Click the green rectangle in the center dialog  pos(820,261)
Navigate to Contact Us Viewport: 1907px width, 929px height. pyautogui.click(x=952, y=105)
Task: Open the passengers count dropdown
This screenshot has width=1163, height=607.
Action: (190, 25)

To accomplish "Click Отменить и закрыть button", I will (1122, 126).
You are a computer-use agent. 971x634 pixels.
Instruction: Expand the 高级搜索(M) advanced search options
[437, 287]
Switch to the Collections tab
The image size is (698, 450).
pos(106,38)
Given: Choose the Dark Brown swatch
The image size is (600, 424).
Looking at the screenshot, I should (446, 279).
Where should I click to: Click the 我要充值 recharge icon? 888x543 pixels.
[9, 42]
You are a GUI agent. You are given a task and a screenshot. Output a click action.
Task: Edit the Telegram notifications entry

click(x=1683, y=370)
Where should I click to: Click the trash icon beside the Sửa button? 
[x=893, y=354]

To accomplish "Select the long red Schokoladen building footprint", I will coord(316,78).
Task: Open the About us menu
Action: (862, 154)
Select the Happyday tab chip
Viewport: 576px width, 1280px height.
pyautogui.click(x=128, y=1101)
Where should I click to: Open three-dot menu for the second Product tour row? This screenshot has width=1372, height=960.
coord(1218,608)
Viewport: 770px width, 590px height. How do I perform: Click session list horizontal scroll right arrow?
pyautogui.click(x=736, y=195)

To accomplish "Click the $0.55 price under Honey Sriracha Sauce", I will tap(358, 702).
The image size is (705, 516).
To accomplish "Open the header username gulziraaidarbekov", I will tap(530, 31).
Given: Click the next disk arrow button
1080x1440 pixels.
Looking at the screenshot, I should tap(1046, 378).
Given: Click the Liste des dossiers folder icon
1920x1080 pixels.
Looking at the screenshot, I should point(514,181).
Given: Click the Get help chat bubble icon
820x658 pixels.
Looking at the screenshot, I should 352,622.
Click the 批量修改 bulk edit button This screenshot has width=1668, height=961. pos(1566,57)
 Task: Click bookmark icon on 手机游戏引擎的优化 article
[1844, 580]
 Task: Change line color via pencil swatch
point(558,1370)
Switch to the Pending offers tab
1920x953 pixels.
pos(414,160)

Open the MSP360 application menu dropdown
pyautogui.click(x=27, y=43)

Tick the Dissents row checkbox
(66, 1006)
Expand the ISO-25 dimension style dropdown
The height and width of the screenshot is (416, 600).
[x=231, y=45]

» **SHORT PROBLEM**: Reproduce every line of the rows above verbatim, from first to last.

» **OUTPUT BELOW**:
Click the green rectangle in the center dialog  pos(820,261)
Navigate to Contact Us Viewport: 1907px width, 929px height. pyautogui.click(x=952, y=105)
Task: Open the passengers count dropdown
This screenshot has width=1163, height=607.
Action: (190, 25)

To accomplish "Click Отменить и закрыть button", I will (1122, 126).
You are a computer-use agent. 971x634 pixels.
Instruction: Expand the 高级搜索(M) advanced search options
[437, 287]
Switch to the Collections tab
The image size is (698, 450).
pos(106,38)
Given: Choose the Dark Brown swatch
The image size is (600, 424).
Looking at the screenshot, I should (446, 279).
Where should I click to: Click the 我要充值 recharge icon? 888x543 pixels.
[9, 42]
You are a GUI agent. You are given a task and a screenshot. Output a click action.
Task: Edit the Telegram notifications entry

click(x=1683, y=370)
Where should I click to: Click the trash icon beside the Sửa button? 
[x=893, y=354]

To accomplish "Select the long red Schokoladen building footprint", I will coord(316,78).
Task: Open the About us menu
Action: (862, 154)
Select the Happyday tab chip
Viewport: 576px width, 1280px height.
pyautogui.click(x=128, y=1101)
Where should I click to: Open three-dot menu for the second Product tour row? This screenshot has width=1372, height=960.
coord(1218,608)
Viewport: 770px width, 590px height. How do I perform: Click session list horizontal scroll right arrow?
pyautogui.click(x=736, y=195)

To accomplish "Click the $0.55 price under Honey Sriracha Sauce", I will tap(358, 702).
The image size is (705, 516).
To accomplish "Open the header username gulziraaidarbekov", I will tap(530, 31).
Given: Click the next disk arrow button
1080x1440 pixels.
Looking at the screenshot, I should tap(1046, 378).
Given: Click the Liste des dossiers folder icon
1920x1080 pixels.
Looking at the screenshot, I should point(514,181).
Given: Click the Get help chat bubble icon
820x658 pixels.
Looking at the screenshot, I should 352,622.
Click the 批量修改 bulk edit button This screenshot has width=1668, height=961. pos(1566,57)
 Task: Click bookmark icon on 手机游戏引擎的优化 article
[1844, 580]
 Task: Change line color via pencil swatch
point(558,1370)
Switch to the Pending offers tab
1920x953 pixels.
pos(414,160)

Open the MSP360 application menu dropdown
pyautogui.click(x=27, y=43)

Tick the Dissents row checkbox
(66, 1006)
Expand the ISO-25 dimension style dropdown
The height and width of the screenshot is (416, 600).
[x=231, y=45]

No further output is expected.